Upgrading PXF

If you are using PXF in your current Greenplum Database installation, you must upgrade the PXF service when you upgrade to a new version of Greenplum Database.

The PXF upgrade procedure describes how to upgrade PXF in your Greenplum Database installation. This procedure uses PXF.from to refer to your currently-installed PXF version and PXF.to to refer to the PXF version installed when you upgrade to the new version of Greenplum Database.

Most PXF installations do not require modifications to PXF configuration files and should experience a seamless upgrade.

Note: Starting in Greenplum Database version 5.12, PXF no longer requires a Hadoop client installation. PXF now bundles all of the JAR files on which it depends, and loads these JARs at runtime.

The PXF upgrade procedure has two parts. You perform one procedure before, and one procedure after, you upgrade to a new version of Greenplum Database:

Step 1: PXF Pre-Upgrade Actions

Perform this procedure before you upgrade to a new version of Greenplum Database:

  1. Log in to the Greenplum Database master node. For example:

    $ ssh gpadmin@<gpmaster>
    
  2. Stop PXF on each segment host as described in Stopping PXF.
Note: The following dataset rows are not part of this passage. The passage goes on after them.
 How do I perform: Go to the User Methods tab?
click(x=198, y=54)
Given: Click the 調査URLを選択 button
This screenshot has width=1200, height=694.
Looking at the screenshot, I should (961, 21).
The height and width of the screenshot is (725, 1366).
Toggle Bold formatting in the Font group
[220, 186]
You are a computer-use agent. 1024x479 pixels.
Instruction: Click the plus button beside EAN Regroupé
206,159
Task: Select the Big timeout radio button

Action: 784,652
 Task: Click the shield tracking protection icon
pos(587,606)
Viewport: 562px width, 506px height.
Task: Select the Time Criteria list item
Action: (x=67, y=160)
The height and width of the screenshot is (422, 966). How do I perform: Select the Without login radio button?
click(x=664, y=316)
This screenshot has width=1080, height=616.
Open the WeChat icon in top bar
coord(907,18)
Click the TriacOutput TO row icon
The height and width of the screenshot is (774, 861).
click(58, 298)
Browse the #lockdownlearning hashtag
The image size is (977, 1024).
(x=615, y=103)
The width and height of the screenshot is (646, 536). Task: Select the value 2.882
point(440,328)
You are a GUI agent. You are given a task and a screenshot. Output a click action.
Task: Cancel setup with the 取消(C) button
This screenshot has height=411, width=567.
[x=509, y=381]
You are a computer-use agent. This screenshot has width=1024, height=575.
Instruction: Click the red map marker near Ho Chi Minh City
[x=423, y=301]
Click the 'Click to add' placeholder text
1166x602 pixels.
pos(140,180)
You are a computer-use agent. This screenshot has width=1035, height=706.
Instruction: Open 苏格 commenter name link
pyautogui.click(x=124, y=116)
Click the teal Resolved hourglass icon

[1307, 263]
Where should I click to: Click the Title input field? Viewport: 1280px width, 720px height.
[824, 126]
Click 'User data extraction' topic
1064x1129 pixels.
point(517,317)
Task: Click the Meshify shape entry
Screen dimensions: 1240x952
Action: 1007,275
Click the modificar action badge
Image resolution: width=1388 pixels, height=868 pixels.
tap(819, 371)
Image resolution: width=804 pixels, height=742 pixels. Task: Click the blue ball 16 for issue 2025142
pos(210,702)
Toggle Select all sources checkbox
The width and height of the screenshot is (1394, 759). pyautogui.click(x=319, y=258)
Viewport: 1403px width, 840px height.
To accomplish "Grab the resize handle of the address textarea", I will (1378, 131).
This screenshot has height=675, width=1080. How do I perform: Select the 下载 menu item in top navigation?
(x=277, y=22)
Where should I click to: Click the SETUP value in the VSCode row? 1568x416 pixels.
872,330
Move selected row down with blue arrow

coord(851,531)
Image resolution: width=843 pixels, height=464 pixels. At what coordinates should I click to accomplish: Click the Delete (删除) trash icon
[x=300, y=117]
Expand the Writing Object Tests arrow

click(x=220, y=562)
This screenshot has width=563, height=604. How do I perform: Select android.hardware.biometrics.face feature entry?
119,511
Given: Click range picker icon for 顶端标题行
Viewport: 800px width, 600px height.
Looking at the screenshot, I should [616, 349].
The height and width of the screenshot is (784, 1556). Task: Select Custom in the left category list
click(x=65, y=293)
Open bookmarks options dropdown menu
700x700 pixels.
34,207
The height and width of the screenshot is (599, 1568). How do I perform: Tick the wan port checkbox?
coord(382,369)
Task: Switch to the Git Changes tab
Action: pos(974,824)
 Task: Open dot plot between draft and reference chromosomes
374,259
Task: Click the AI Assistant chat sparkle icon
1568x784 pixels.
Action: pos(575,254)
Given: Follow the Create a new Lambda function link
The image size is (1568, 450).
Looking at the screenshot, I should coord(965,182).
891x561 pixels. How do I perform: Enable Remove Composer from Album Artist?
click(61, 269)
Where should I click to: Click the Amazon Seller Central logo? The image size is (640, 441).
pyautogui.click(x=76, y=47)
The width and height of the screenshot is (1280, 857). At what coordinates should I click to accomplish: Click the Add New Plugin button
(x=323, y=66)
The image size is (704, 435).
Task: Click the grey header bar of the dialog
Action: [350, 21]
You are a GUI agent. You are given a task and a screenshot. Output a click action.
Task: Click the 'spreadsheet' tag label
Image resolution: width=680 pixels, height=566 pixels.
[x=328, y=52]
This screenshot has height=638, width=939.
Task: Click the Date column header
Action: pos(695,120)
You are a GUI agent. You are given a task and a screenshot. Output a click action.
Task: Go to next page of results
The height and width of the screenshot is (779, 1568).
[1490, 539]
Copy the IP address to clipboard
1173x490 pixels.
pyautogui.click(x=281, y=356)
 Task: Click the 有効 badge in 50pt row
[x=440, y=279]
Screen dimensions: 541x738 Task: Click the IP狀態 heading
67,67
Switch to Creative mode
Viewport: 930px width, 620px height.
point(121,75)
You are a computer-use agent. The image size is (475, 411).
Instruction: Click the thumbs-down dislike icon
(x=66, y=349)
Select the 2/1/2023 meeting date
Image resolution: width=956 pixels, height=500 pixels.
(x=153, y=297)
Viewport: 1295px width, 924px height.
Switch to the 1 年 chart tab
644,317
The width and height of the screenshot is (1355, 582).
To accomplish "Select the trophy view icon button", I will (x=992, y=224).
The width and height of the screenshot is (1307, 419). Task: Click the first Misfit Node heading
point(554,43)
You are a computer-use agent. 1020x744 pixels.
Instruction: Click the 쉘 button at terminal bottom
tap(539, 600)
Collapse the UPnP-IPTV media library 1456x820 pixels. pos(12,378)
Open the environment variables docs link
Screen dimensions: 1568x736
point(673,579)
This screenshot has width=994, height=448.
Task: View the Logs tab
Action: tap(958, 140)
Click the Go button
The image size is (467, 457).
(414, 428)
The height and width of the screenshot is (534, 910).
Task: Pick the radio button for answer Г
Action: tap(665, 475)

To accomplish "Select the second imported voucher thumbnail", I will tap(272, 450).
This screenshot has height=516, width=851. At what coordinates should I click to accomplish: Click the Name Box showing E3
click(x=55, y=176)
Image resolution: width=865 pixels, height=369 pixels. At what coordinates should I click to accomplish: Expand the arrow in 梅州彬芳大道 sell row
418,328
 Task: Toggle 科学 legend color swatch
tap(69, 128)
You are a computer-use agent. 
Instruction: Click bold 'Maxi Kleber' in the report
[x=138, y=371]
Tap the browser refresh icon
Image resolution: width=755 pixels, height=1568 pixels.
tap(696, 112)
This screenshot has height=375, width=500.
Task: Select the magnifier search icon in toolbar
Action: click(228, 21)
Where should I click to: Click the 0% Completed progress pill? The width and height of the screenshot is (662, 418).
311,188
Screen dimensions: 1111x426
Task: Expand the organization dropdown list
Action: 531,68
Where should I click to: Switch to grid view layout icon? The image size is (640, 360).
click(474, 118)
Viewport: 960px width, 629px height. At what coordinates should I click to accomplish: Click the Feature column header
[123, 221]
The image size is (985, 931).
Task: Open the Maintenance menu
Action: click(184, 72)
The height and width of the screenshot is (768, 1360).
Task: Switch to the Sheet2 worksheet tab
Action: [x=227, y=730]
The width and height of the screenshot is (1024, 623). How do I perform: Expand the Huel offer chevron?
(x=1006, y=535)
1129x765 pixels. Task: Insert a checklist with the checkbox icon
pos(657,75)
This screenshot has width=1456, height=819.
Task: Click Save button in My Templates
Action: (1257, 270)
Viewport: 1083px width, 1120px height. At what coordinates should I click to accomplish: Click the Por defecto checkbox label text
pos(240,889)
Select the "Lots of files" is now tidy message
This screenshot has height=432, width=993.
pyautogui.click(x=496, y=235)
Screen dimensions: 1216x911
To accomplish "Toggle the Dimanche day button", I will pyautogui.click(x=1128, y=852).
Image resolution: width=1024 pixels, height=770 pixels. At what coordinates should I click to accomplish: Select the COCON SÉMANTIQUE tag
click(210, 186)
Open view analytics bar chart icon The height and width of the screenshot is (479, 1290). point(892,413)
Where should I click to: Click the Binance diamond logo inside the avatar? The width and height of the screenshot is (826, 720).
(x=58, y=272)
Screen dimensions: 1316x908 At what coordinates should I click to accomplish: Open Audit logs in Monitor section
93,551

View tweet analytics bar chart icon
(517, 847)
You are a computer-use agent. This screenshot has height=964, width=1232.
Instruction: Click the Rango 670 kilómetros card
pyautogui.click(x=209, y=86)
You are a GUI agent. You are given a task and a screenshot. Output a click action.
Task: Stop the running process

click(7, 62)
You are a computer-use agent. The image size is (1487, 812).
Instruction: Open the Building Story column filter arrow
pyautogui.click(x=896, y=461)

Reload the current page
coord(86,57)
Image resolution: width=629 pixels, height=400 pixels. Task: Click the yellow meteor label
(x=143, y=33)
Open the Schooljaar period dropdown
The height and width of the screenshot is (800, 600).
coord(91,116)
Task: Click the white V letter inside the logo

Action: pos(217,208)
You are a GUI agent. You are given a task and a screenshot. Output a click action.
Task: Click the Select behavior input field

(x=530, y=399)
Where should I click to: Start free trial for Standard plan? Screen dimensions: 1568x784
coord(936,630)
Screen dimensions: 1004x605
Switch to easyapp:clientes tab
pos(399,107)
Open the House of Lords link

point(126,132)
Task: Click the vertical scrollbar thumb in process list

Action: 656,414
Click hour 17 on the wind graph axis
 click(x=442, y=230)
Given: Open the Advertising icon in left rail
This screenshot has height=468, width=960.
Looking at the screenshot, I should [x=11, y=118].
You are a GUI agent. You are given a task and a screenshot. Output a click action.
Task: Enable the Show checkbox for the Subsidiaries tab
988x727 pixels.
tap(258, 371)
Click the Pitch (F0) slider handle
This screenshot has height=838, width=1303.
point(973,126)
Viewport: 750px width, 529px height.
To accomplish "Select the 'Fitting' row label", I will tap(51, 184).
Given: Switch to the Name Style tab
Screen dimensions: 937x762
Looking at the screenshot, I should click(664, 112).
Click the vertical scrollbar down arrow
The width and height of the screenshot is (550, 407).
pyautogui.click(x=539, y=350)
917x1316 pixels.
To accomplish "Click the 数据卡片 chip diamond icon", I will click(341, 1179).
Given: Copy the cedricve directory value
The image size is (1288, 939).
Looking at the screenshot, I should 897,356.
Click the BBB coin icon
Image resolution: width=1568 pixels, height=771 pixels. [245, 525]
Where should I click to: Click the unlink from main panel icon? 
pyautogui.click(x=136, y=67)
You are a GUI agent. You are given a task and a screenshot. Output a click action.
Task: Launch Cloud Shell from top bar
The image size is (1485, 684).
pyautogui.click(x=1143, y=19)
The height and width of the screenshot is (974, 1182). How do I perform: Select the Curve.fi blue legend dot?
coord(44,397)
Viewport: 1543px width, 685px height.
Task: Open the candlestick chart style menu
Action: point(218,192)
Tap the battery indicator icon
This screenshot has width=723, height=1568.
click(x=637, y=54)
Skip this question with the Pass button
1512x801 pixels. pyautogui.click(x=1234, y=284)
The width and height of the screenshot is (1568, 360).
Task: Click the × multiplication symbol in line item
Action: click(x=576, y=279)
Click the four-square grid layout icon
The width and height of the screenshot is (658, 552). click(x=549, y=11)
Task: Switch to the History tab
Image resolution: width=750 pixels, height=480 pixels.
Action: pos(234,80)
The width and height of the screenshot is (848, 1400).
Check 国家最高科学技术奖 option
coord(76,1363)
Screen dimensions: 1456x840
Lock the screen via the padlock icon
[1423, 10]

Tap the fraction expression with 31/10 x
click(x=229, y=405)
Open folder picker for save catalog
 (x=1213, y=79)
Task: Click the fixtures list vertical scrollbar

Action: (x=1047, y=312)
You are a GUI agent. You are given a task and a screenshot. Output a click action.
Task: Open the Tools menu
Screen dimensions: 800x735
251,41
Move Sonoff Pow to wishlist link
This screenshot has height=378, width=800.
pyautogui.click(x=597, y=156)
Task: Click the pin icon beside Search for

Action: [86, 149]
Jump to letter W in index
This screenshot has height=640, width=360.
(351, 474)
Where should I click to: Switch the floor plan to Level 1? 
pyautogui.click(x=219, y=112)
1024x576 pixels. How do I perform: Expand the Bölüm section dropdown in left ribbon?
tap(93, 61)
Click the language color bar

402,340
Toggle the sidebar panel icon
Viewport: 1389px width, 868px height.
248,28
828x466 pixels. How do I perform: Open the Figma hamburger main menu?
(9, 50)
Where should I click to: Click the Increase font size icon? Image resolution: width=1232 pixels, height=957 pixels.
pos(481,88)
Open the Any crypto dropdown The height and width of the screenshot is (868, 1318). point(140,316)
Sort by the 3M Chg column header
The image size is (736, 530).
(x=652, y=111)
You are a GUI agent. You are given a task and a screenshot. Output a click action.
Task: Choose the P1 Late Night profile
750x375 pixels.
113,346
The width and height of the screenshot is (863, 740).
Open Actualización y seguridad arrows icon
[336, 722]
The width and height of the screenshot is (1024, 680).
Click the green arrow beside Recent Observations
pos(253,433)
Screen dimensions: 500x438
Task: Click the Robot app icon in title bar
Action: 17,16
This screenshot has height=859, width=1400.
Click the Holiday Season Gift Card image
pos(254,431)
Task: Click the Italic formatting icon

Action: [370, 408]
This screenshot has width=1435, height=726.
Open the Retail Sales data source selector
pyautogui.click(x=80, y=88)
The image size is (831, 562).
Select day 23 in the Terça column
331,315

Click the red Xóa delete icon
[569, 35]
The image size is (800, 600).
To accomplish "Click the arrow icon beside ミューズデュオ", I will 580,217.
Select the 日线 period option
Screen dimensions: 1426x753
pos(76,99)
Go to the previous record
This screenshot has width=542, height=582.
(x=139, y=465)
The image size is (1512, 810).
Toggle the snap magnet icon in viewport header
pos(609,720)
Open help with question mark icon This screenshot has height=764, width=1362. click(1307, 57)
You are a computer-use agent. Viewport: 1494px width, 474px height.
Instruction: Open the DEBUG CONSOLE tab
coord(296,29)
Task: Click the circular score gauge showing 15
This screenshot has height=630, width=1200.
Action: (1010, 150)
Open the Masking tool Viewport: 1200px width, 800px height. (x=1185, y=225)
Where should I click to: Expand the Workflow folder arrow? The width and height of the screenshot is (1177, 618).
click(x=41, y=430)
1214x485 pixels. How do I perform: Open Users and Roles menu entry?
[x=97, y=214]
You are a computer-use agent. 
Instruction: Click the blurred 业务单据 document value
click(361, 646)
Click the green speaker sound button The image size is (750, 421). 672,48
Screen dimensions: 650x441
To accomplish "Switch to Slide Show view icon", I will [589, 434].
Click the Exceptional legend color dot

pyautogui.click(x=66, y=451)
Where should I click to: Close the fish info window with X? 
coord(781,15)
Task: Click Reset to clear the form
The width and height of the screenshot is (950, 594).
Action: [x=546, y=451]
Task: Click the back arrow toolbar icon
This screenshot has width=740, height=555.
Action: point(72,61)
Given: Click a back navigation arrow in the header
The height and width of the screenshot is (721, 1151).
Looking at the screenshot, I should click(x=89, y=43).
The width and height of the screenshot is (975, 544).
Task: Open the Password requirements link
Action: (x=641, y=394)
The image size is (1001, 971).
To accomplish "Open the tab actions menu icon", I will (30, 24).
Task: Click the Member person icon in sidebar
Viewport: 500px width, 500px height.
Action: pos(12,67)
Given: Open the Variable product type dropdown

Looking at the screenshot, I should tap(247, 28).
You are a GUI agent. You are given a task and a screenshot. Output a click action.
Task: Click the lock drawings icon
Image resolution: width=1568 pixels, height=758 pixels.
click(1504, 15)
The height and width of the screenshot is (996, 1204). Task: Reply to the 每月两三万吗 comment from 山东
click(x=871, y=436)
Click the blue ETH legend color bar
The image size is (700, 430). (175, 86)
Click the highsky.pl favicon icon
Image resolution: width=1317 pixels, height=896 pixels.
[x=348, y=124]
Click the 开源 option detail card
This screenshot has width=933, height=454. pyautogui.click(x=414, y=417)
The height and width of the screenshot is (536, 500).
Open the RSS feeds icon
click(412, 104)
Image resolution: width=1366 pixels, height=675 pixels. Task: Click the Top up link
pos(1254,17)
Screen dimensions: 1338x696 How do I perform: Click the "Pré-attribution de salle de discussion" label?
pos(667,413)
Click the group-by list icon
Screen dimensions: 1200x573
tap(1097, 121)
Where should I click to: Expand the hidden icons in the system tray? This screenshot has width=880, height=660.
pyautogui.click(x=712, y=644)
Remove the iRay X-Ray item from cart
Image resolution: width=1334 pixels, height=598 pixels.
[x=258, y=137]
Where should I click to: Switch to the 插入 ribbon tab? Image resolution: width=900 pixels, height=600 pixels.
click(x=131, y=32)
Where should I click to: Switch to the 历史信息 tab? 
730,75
  3. If you are upgrading from Greenplum Database version 5.14 or earlier:

    1. Back up the PXF.from configuration files found in the $GPHOME/pxf/conf/ directory. These files should be the same on all segment hosts, so you need only copy from one of the hosts. For example:

      gpadmin@gpmaster$ mkdir -p /save/pxf-from-conf
      gpadmin@gpmaster$ scp gpadmin@seghost1:/usr/local/greenplum-db/pxf/conf/* /save/pxf-from-conf/
      
    2. Note the locations of any custom JAR files that you may have added to your PXF.from installation. Save a copy of these JAR files.

  4. Upgrade to the new version of Greenplum Database and then continue your PXF upgrade with Step 2: Upgrading PXF.

Step 2: Upgrading PXF

After you upgrade to the new version of Greenplum Database, perform the following procedure to upgrade and configure the PXF.to software:

  1. Log in to the Greenplum Database master node. For example:

    $ ssh gpadmin@<gpmaster>
    
  2. Initialize PXF on each segment host as described in Initializing PXF.

  3. PXF user impersonation is on by default in Greenplum Database version 5.5.0 and later. If you are upgrading from an older PXF.from version, you must configure user impersonation for the underlying Hadoop services. Refer to Configuring User Impersonation and Proxying for instructions, including the configuration procedure to turn off PXF user impersonation.

  4. If you are upgrading from Greenplum Database version 5.14 or earlier:

    1. If you updated the pxf-env.sh configuration file in your PXF.from installation, re-apply those changes to $PXF_CONF/conf/pxf-env.sh. For example:

      gpadmin@gpmaster$ vi $PXF_CONF/conf/pxf-env.sh
         <update the file>
      
    2. Similarly, if you updated the pxf-profiles.xml configuration file in your PXF.from installation, re-apply those changes to $PXF_CONF/conf/pxf-profiles.xml on the master host.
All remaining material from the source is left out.